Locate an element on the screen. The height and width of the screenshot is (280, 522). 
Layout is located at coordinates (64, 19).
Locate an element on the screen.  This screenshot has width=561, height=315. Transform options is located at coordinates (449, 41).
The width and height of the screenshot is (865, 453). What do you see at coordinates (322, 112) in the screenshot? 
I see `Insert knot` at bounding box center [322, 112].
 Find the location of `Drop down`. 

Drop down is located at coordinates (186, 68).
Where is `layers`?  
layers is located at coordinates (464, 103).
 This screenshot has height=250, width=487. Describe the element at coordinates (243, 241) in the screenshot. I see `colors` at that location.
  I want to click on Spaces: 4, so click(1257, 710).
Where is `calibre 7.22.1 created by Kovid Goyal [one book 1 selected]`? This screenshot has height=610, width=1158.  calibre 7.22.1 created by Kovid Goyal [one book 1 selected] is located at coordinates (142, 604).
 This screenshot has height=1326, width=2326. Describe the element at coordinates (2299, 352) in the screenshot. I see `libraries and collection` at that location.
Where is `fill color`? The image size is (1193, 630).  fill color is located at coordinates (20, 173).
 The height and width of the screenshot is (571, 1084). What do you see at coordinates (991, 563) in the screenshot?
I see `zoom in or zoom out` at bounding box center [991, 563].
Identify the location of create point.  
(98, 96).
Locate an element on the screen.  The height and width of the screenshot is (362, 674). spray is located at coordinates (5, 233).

+-------+

**OBJECTIVE:**
Rewrite every line of the listing above as a numbered list, leaving out the blank lines.

**CORRECT ANSWER:**
1. Locate an element on the screen. The height and width of the screenshot is (280, 522). 
2. Layout is located at coordinates (64, 19).
3. Locate an element on the screen.  This screenshot has width=561, height=315. Transform options is located at coordinates (449, 41).
4. The width and height of the screenshot is (865, 453). What do you see at coordinates (322, 112) in the screenshot? 
5. I see `Insert knot` at bounding box center [322, 112].
6.  Find the location of `Drop down`. 
7. Drop down is located at coordinates (186, 68).
8. Where is `layers`?  
9. layers is located at coordinates (464, 103).
10.  This screenshot has height=250, width=487. Describe the element at coordinates (243, 241) in the screenshot. I see `colors` at that location.
11.   I want to click on Spaces: 4, so click(1257, 710).
12. Where is `calibre 7.22.1 created by Kovid Goyal [one book 1 selected]`? This screenshot has height=610, width=1158.  calibre 7.22.1 created by Kovid Goyal [one book 1 selected] is located at coordinates (142, 604).
13.  This screenshot has height=1326, width=2326. Describe the element at coordinates (2299, 352) in the screenshot. I see `libraries and collection` at that location.
14. Where is `fill color`? The image size is (1193, 630).  fill color is located at coordinates (20, 173).
15.  The height and width of the screenshot is (571, 1084). What do you see at coordinates (991, 563) in the screenshot?
16. I see `zoom in or zoom out` at bounding box center [991, 563].
17. Identify the location of create point.  
18. (98, 96).
19. Locate an element on the screen.  The height and width of the screenshot is (362, 674). spray is located at coordinates (5, 233).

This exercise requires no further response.